*Required work:* Count the lines in the rows below that contain the string "info", matching case exactly. Reply with the number only.

*Provided entries:*
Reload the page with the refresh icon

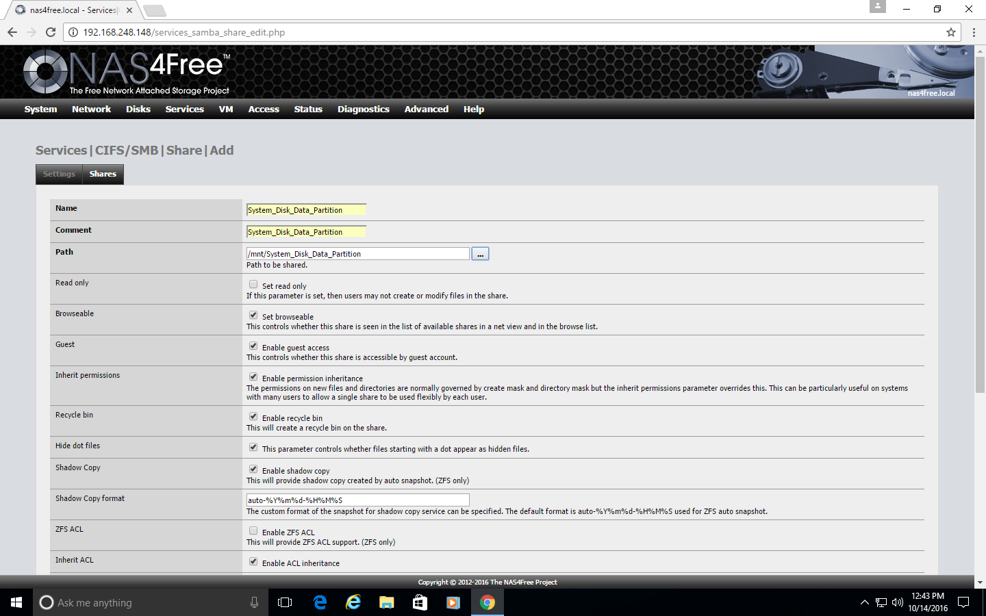coord(51,32)
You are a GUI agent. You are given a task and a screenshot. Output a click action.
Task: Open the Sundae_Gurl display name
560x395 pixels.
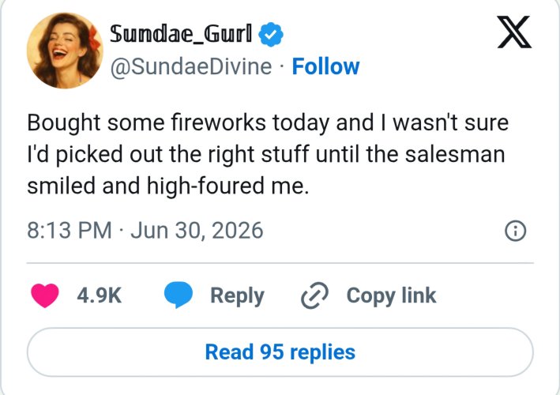181,33
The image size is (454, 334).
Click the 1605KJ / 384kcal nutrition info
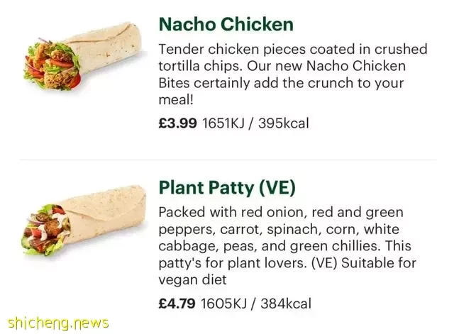click(256, 304)
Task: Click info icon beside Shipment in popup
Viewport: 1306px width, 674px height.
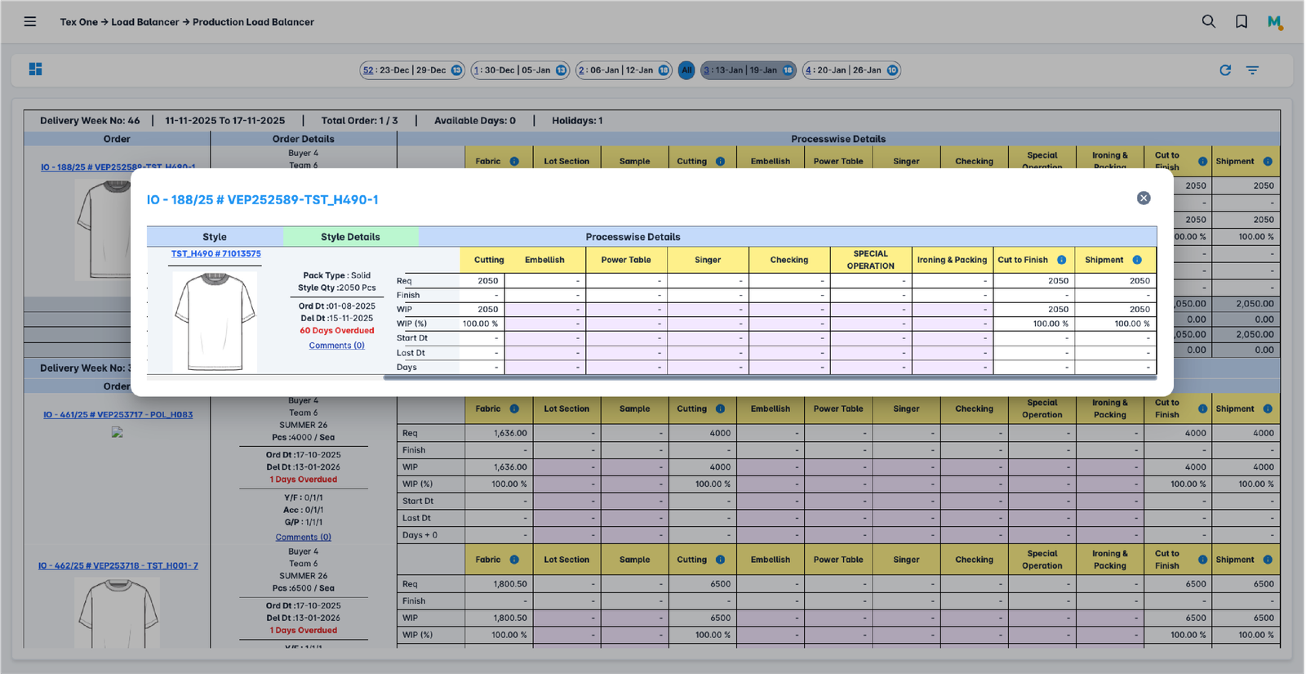Action: (x=1137, y=260)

*Solved exercise:* 2